[Entries taken from a collection]

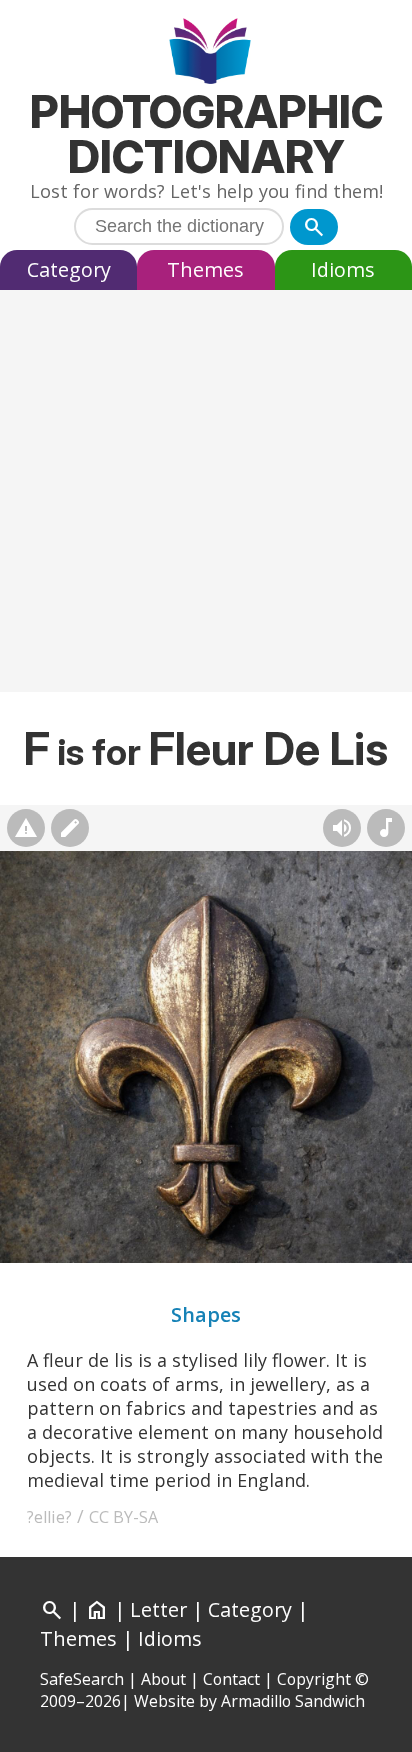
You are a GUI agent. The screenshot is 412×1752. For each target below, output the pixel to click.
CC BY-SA (123, 1517)
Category (69, 269)
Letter (158, 1609)
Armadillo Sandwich (293, 1701)
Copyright (314, 1679)
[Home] (206, 53)
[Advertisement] (206, 496)
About (163, 1679)
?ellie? (49, 1517)
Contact (231, 1679)
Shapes (206, 1314)
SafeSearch (82, 1679)
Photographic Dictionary (206, 134)
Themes (205, 269)
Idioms (343, 269)
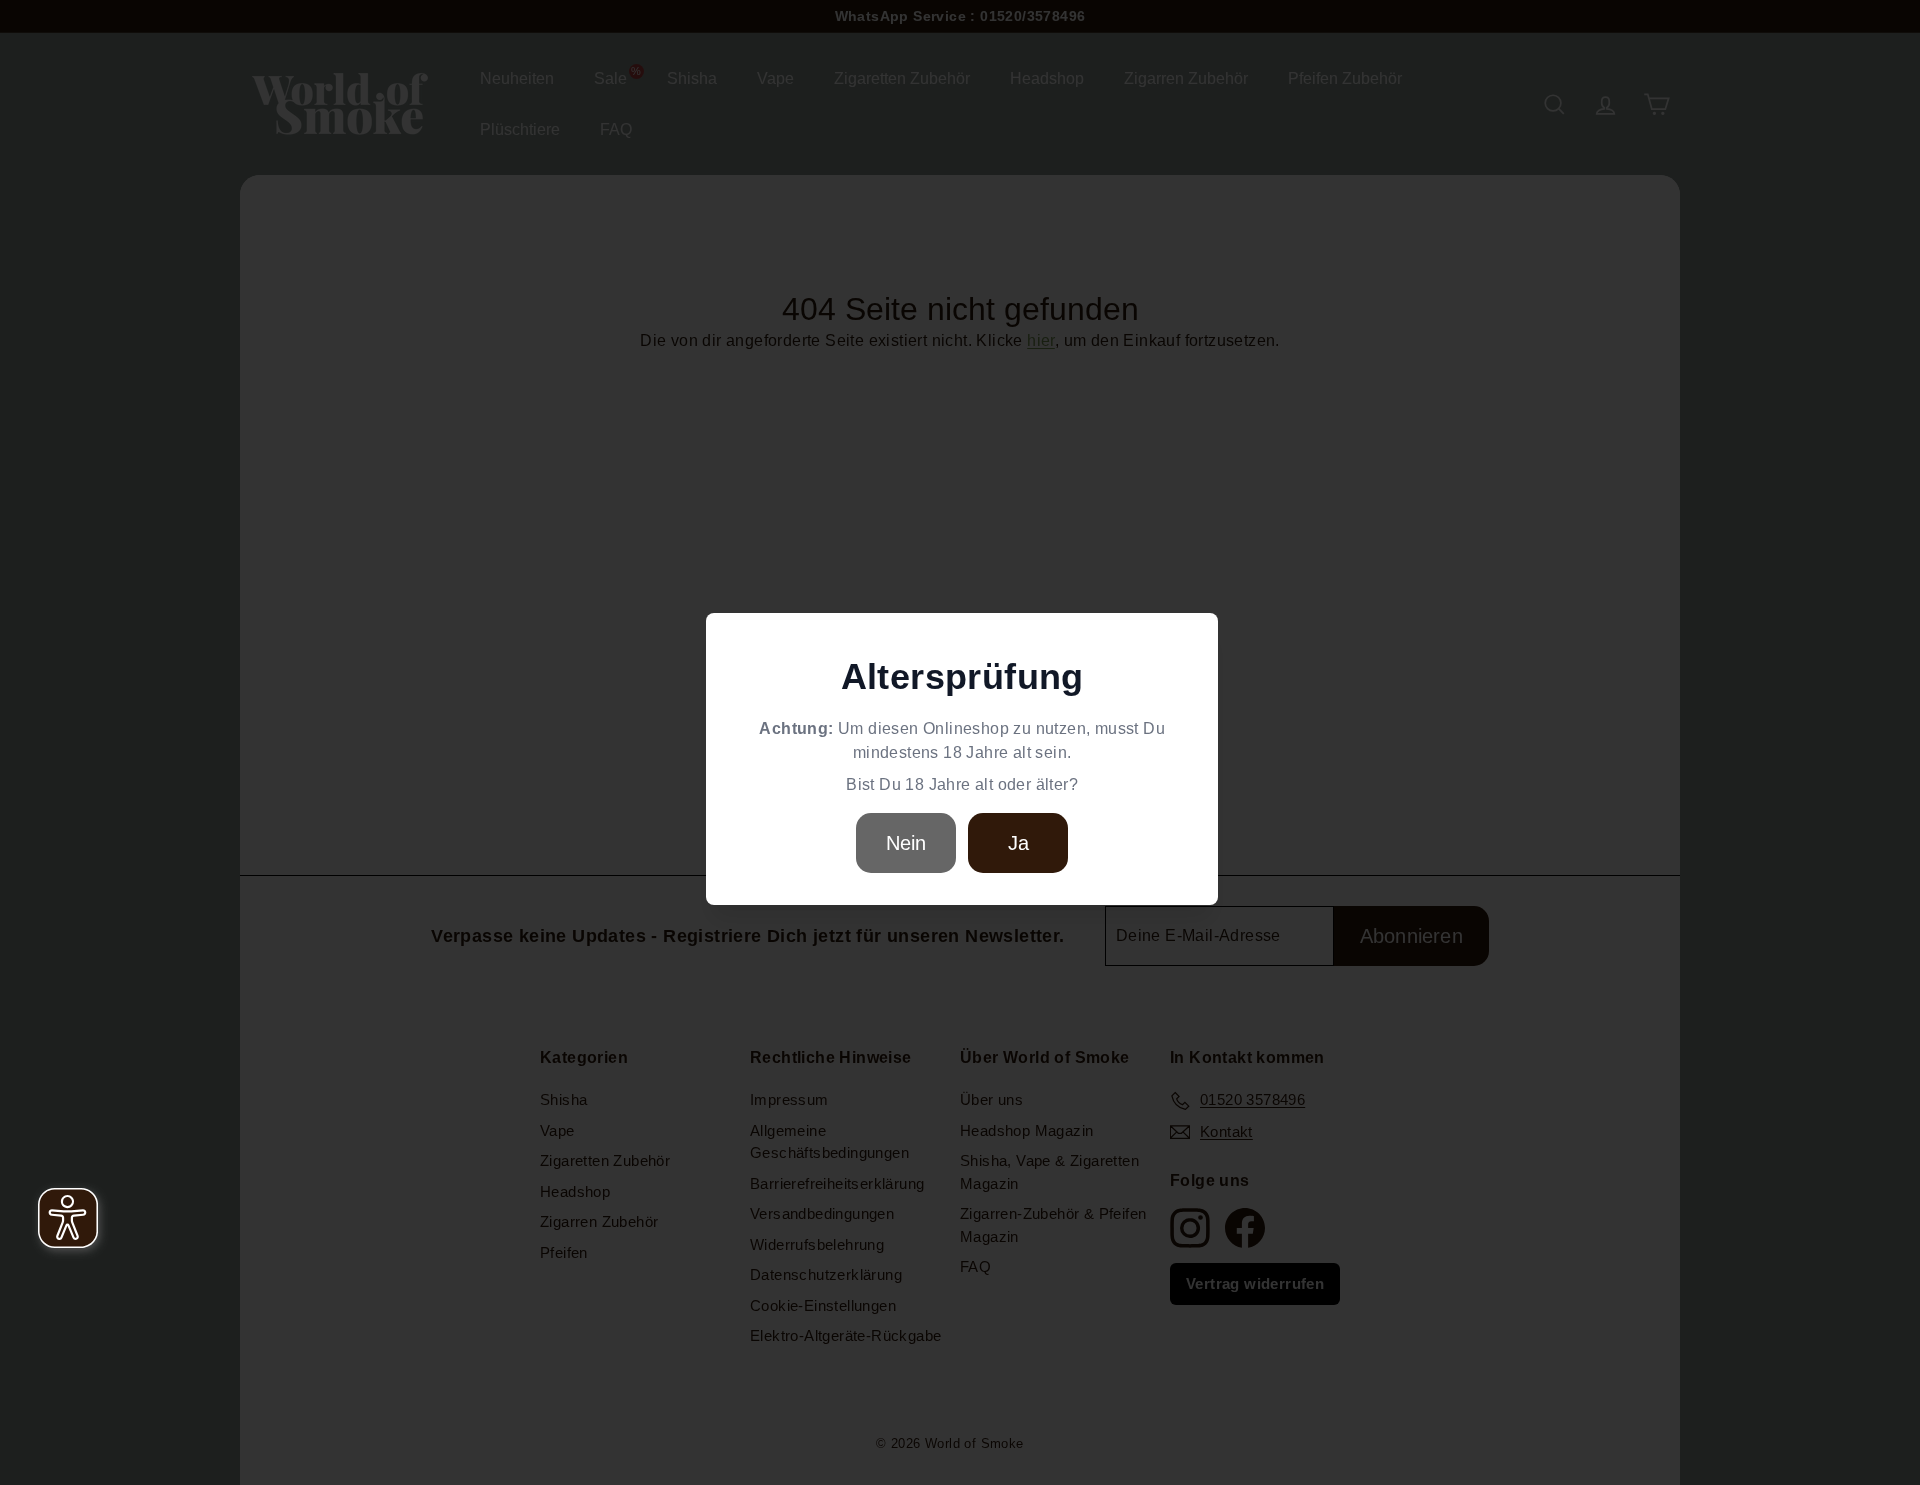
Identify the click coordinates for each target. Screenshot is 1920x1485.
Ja (1018, 843)
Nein (906, 843)
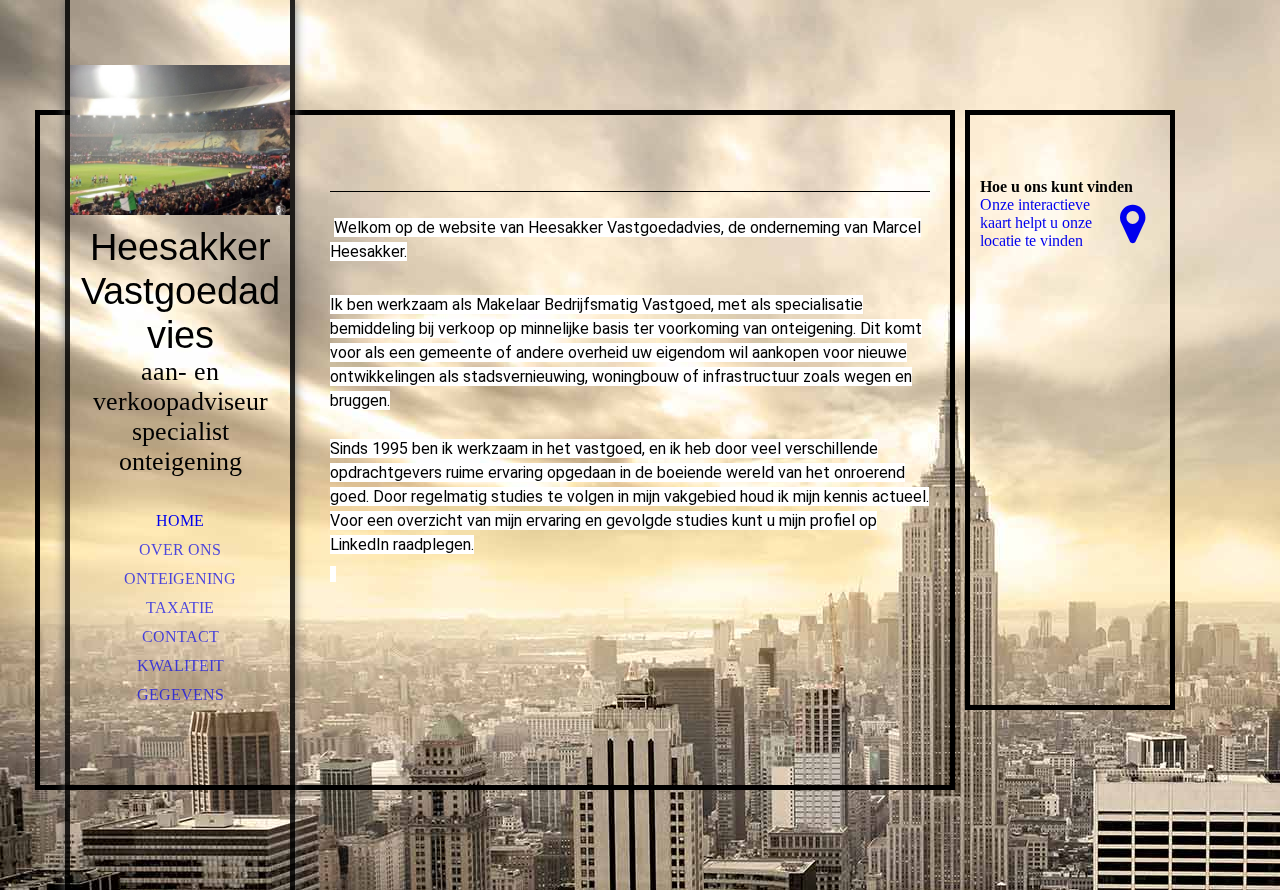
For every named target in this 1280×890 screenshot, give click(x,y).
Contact (180, 636)
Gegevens (180, 694)
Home (180, 520)
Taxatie (180, 607)
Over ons (180, 549)
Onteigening (180, 578)
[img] (180, 140)
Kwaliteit (180, 665)
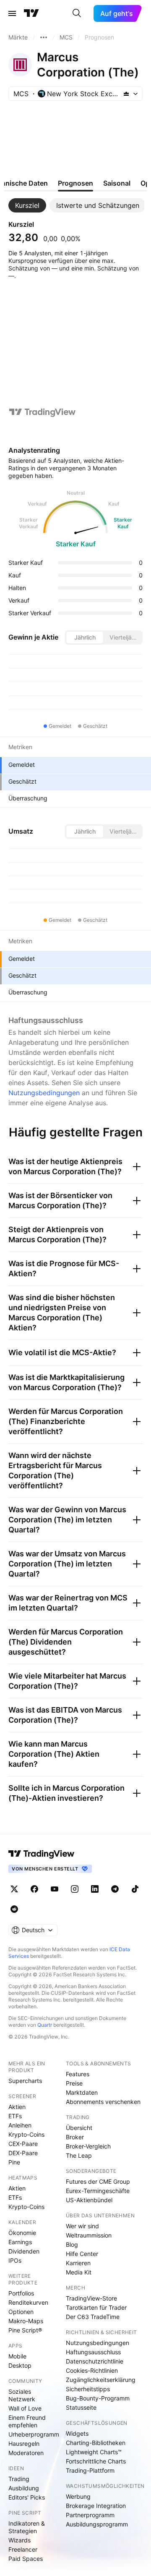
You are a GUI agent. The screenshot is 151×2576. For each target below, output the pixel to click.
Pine (14, 2162)
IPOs (14, 2260)
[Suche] (76, 13)
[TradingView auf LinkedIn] (95, 1889)
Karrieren (78, 2262)
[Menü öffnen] (12, 13)
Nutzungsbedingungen (44, 1093)
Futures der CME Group (98, 2181)
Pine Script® (25, 2330)
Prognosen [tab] (75, 183)
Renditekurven (28, 2302)
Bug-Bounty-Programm (98, 2398)
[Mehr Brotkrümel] (43, 37)
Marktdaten (82, 2092)
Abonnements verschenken (103, 2101)
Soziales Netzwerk (21, 2395)
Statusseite (81, 2407)
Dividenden (23, 2251)
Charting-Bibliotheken (95, 2442)
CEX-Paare (23, 2143)
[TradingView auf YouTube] (54, 1889)
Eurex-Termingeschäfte (98, 2190)
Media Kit (78, 2272)
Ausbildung (23, 2488)
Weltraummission (89, 2235)
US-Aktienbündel (89, 2200)
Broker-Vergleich (88, 2146)
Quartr (44, 2025)
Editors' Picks (26, 2497)
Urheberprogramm (33, 2434)
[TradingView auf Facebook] (34, 1889)
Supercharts (25, 2080)
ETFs (15, 2116)
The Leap (79, 2155)
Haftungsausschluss (93, 2352)
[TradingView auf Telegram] (115, 1889)
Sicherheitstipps (88, 2388)
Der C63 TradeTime (93, 2316)
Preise (74, 2083)
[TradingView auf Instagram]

◆ The problem:
What you return should be only the exact lines from the top of the entries through the line with "Contact (231, 1679)", minus the pictures.

◆ Exercise output:
You are a GUI agent. The screenshot is 412×1752. For each target below, output the pixel to click.
CC BY-SA (123, 1517)
Category (69, 269)
Letter (158, 1609)
Armadillo Sandwich (293, 1701)
Copyright (314, 1679)
[Home] (206, 53)
[Advertisement] (206, 496)
About (163, 1679)
?ellie? (49, 1517)
Contact (231, 1679)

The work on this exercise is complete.